= Edward House (Australian politician) =

Australian politician

Edward Charles House (29 September 1916 – 1 January 1971) was an Australian politician. He was a Country Party member of the Western Australian Legislative Council from 1965 until his death, representing South Province.

==Biography==
House was born in Katanning and educated at Guildford Grammar School. He worked on his family's farm, "Eugenup" at Gnowangerup until 1940. On 7 October 1940, House enlisted for service with the Royal Australian Air Force in World War II, serving as a fighter pilot in the Middle East, North Africa and the Mediterranean with the No. 450 Squadron RAAF and on secondment with the No. 238 Squadron RAF. He was discharged on 14 September 1945, having been awarded the Distinguished Flying Medal, Distinguished Flying Cross and the Africa Star. House subsequently returned to farming at Gnowangerup and assumed the day-to-day management from his father in 1945, inheriting the property upon his father's death in 1954. He was a Shire of Gnowangerup councillor from 1962 to 1966 and a member of the executive of the Great Southern Regional Council Association.

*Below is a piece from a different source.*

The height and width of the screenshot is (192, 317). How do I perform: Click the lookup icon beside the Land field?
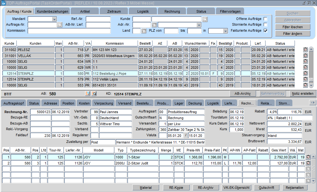tap(144, 31)
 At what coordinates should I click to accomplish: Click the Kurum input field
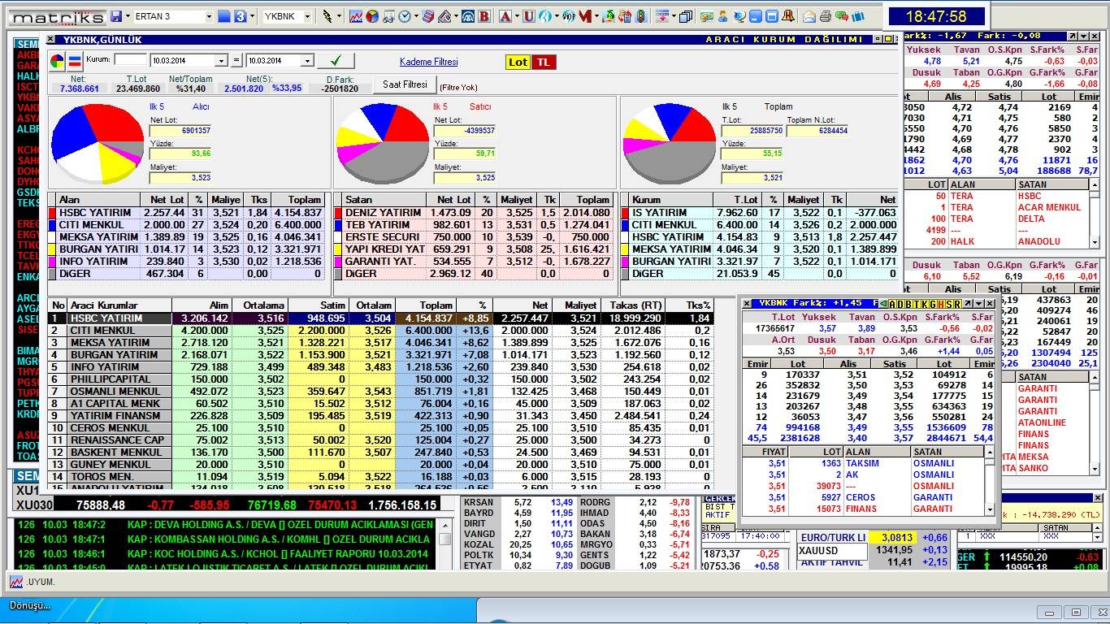130,60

House was elected to the Legislative Council at the 1965 state election. He was a member of the Printing Committee from 1965 to 1971. He died in office on 1 January 1971 at Hollywood Private Hospital in Perth and was buried at Karrakatta Cemetery.

==Personal life==
House married RAAF Nursing Sister Catherine Joan Callaghan on 31 August 1945. They had one son and two three daughters; his son, Monty House, went on to become a long-serving member of the Western Australian Legislative Assembly.